What **should** I be doing? Working. But since I've been doing that and my brain is on overload, I'm taking a mental health break and writing. I figure if I get some stuff out of my head, maybe it will function properly. You know...like when you're trying to stir the creamer in a cup of coffee you got a little too full...it spills over and creates a mess. Am I the only one who does that?
Oh well...
The past 10 days, give or take, have been a blur. I slept two hours last night and have no real reason for it. I wasn't thinking of any one thing in particular. I was working on a logo that was (still is) giving me problems, but decided to put that aside. Had a nice conversation with a friend. Washed my face. Snuggled up under a goose down blanket. And waited.
Nothing.
It's not even like my mind was churning ideas, as it often does when I'm working on a creative project. I just honestly think I have so much on my plate right now, my mind is doing some sort of juggling act with everything I'm trying to get accomplished.
This morning, after I tell Ang I didn't sleep last night, she responds with a text saying simply: "Melatonin!!"
Yes, it is the wonder drug when it comes to sleeping, but if I don't take it by 11:00 at the latest, I am a little drowsy in the morning. Of course, it wasn't until around 1:00 a.m. when I had finally come to the conclusion I wasn't going to fall asleep.

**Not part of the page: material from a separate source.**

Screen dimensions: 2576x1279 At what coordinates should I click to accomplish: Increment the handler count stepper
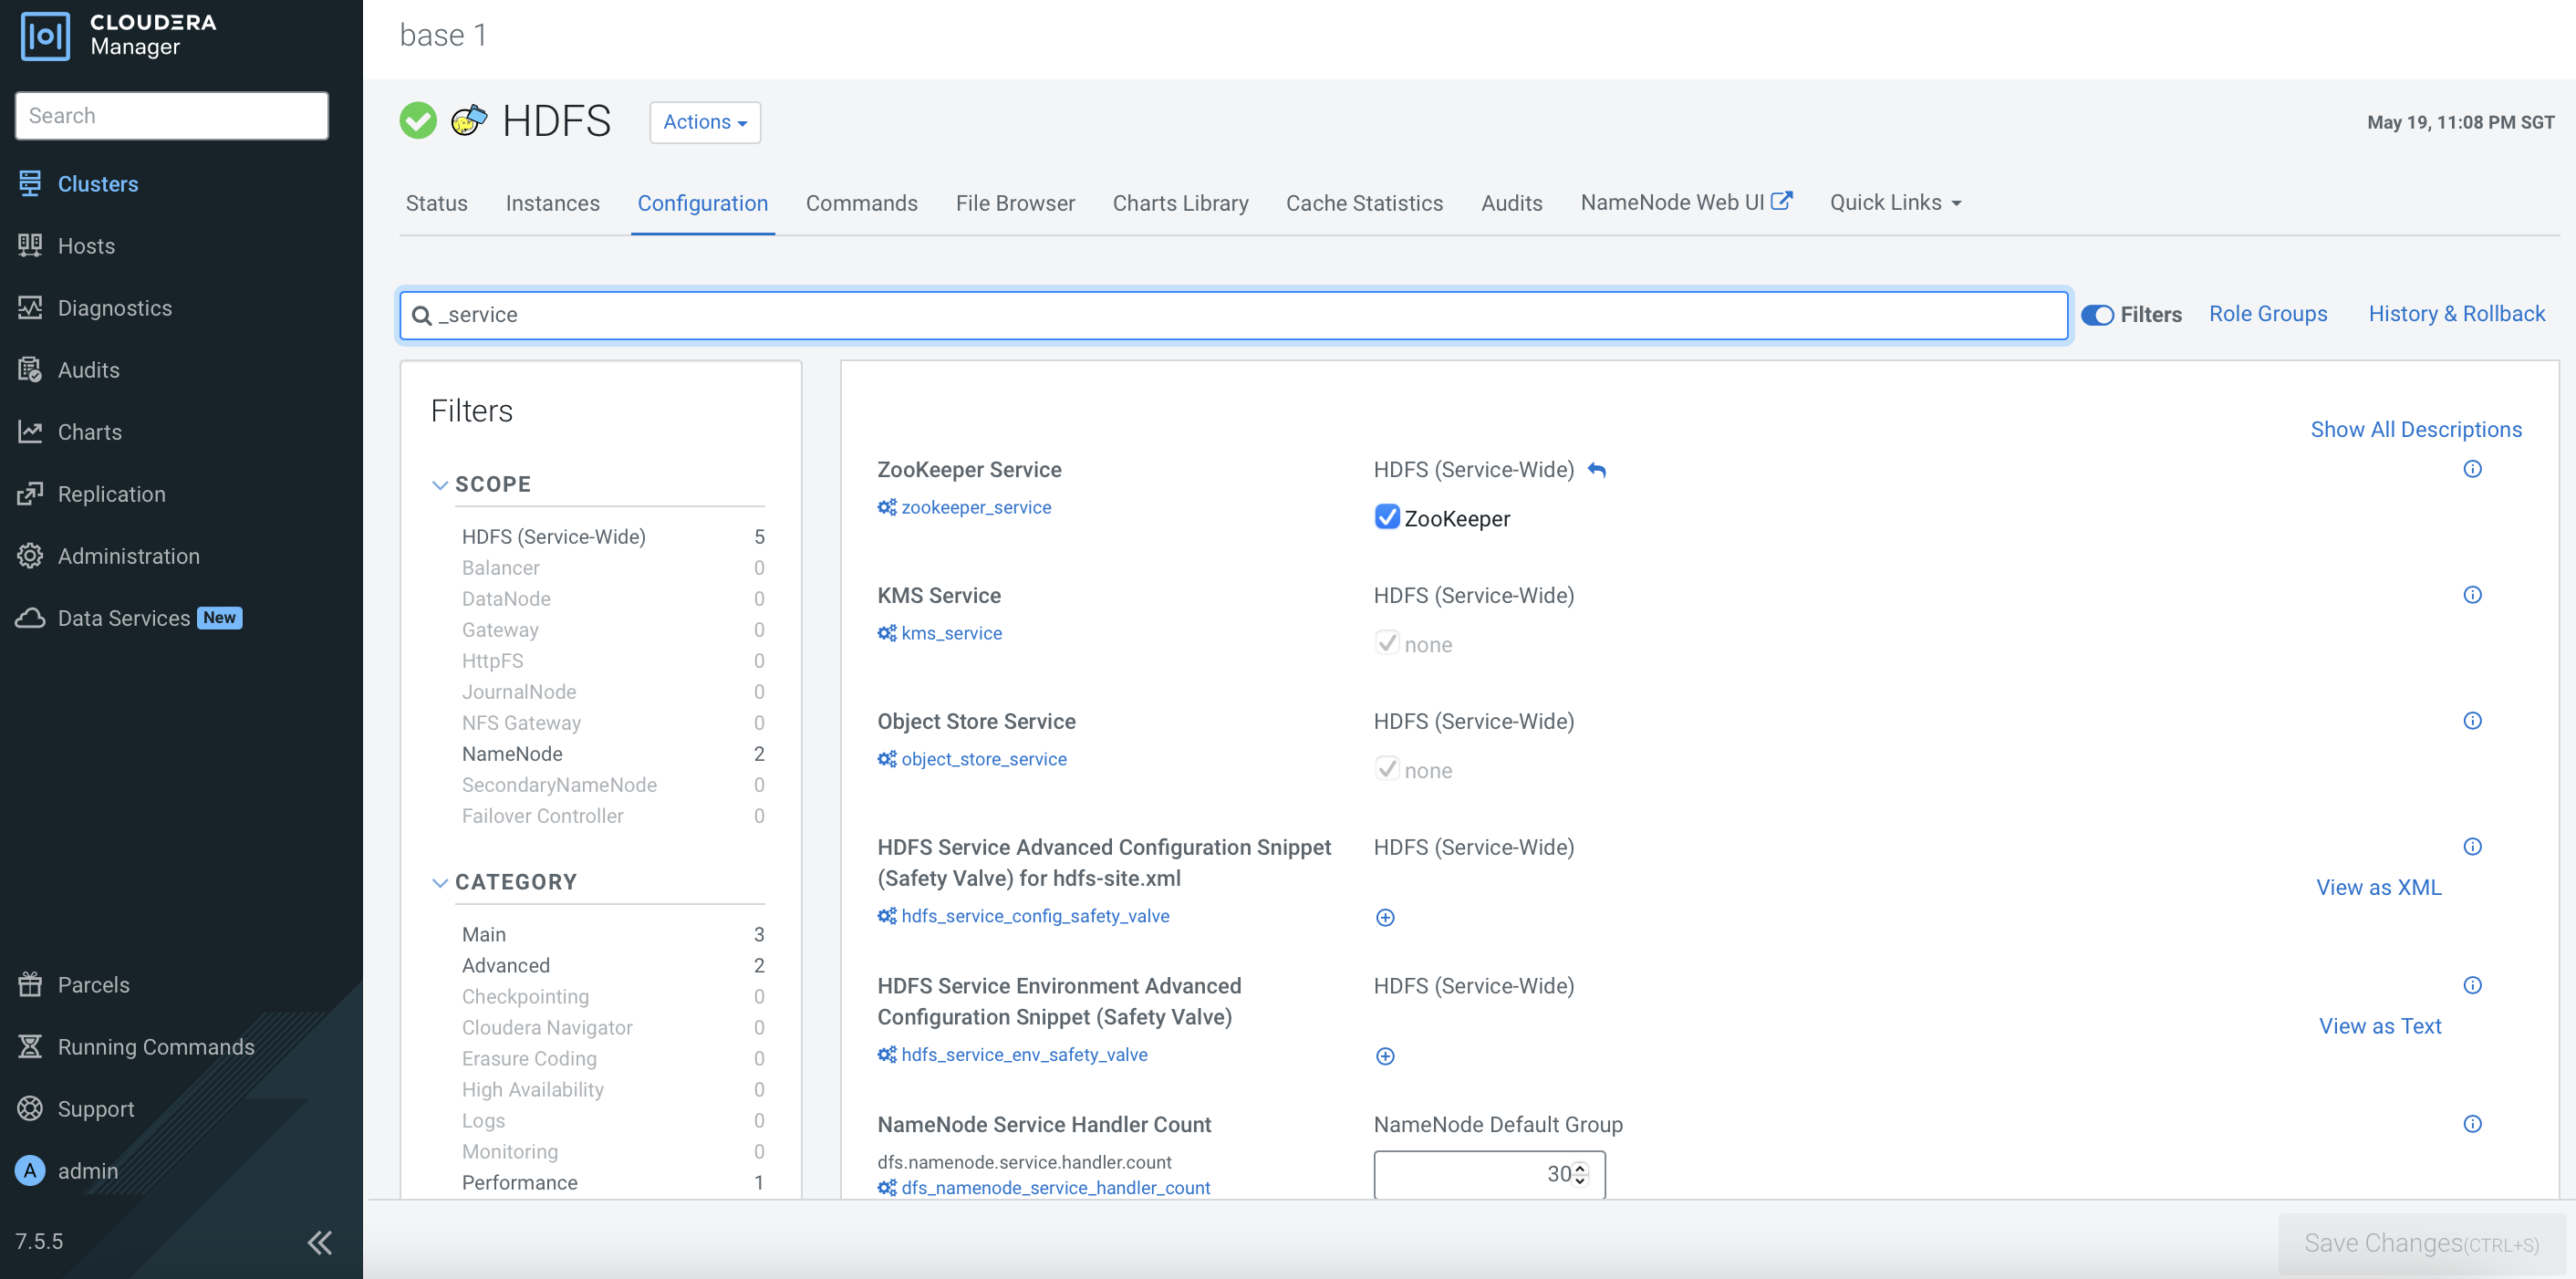coord(1580,1167)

So I started thinking of my newest venture I'm so excited about. And the conversation I had about it today made it even more exciting.
DF told me some good news about it and the conversation went a little something like this (omitting a few things I'm not at liberty to talk about yet!):
DF: You aren't gonna believe the email I just got (then tells me about it).
Me: Really?! That's awesome!. You guys are going to have a great time.
DF: It's going to be fun. But a lot of hard work. The most exciting thing is ** said ..."if it's not something we can show to a church congregation, then I don't want any part of it". I told **, sounds like we're all gonna get along just fine.
Me: Absolutely!
It's so easy to fall into a lazy way of doing things. Or even a way that you think, "This makes me look cool" when everyone else is going...."Ummmm...really?!". It's more important to me, and as a way to show my kids, even though the non-traditional route may take longer...it's worth it in the end. Hard work pays off. Effort pays off. Choosing the high road is never a bad choice. In the end, you have something to be proud of. You are able to look back and say, "Yeah...I did that. And you can be proud to say your mom was a part of it."
It would be easy to write a blog, or anything for that matter, about trashy things. About negative things. About sleaze. Those words and topics come easily to the weak-minded and weak-at-heart. While some may think it's funny, and I get it has its place, I've seen the ugly side of it and what it can cause.
I'm so proud to be heading down a road alongside people whom I'm honored to be associated with. Their decisions are grounded and come from a place of conviction and dedication. They keep me on my toes and excited about new possibilities. They make me want to work hard at not only being the best example I can be, but being a Mom my kids can be proud of. They remind me I can do this. Tell me I'm not just capable, but if I didn't do it...well that would just be stupid! :-)
So my head is swimming and swirling and things are spilling over a bit right now, but it's okay. Because it's all good. What little negative I do have is being overshadowed right now and I have no doubt where that bright light is coming from.
Always remember and never forget: Don't be surprised when you get dirty walking through the middle of a mud puddle.